最初は興味無いと言っていた結斗も段々興味が出てきたのか、会う度に俺の見た夢の話を目をまんまるくしながら真剣に聞いてはいたが、未だに確信に触れることは無かった。

だけど俺が幼少期の頃の話をし始めると、急に思い出したように結斗が親から聞いた話を話し始めた。

「あ…俺もね、母さんに聞いた事があるんだけど」
『うん』
「俺が5歳くらいの頃、「俺は愛斗が産まれて
   くるの待ってたんだ、約束したから」って     
    話したんだって…でも俺は覚えてなくてさ…」

俺は胸がぎゅっと締め付けられて、感情が溢れそうになった…
それには思い当たる節があったからだ。
結斗…あの日約束…覚えててくれたんだね…

「これも前世と関係ある事なのかな?」
『うん、多分そうだと思うよ…』

でもこの約束の事はまだ話せない…
今の結斗にとっては、辛い出来事になるかもしれないから。
突き詰めたい気持ちを抑え、当たり障りのない話をしていくうちに結斗の記憶も少しずつ蘇っていく…

「俺、愛斗に迷惑ばっかかけてた…なんも出来なくて…でもそれってどっちの記憶だろ…後…愛斗に会う前からなんだけど…地下の牢屋みたいなところに閉じ込められる夢見るの…あれってやっぱり…」
『結斗…それ…』
「あれが前世なの?じゃあやっぱりあの子は愛斗なの?俺寂しくて…いつも怒られて…それで…あ…違う…もっと怖いことも…あった…かも…あれっ…なんかっ…怖いっ…!」

昔の記憶が急に呼び起こされてパニックになる結斗に、俺は慌てて駆け寄り隣に座った。

『落ち着いて…結斗っ、大丈夫だから…もう思い出さなくてもいいから…』

震えながら泣き出す結斗の背中をさすり宥める。
もしかしたら、結斗は自分から前世の記憶を封印してるのかもしれない…

俺の前世の記憶を辿れば、俺と結斗に両親はなく、孤児院で育ち屋敷の主に拾われ雑用をさせられていた。
要領がよく何でもこなせた俺とは反対に、不器用で何をやらせても上手く出来ず怒られる事が多く、雑用もまともにこなせないような結斗が屋敷にずっと居座る事が出来たのは、単に俺が頼み込んだからだけではなく、旦那様のお気に入りだったからなのだった。
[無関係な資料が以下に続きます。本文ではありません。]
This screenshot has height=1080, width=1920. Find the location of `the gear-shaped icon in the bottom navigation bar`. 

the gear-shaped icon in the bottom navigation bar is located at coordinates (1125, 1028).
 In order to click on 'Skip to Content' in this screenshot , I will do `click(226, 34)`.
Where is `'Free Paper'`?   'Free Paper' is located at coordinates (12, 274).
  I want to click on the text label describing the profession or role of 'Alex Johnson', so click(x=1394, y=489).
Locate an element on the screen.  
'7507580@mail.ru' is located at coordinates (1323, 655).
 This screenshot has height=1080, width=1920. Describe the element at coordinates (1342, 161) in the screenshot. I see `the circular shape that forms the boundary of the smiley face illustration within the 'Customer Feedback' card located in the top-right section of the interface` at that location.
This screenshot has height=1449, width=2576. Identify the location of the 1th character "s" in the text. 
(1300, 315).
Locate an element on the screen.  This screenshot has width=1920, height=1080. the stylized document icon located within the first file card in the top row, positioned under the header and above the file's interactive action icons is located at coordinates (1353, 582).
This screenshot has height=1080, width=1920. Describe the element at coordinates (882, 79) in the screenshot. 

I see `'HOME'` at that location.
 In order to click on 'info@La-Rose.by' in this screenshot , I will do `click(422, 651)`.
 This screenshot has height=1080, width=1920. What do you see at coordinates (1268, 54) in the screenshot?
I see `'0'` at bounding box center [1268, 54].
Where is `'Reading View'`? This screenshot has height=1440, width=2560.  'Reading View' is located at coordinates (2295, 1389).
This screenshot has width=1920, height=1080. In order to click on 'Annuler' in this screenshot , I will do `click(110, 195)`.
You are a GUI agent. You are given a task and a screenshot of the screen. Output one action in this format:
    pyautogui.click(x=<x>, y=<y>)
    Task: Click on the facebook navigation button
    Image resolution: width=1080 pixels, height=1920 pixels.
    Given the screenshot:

色が白く女の子みたいに可愛いかった結斗は、旦那様のお相手をする事でこの屋敷にいる事を許されていたのだ。
ただ奥様にとっては厄介者でしか無かったから、度々奥様の反感を買い地下牢に閉じ込められる事がよくあった。
俺は夜中に忍び込み鍵を開けて結斗と一晩過ごし、朝方また人目を盗んで部屋に戻るなんて事をしていたのだ。
結斗にとっては、思い出していい事なんかないのかもしれないな。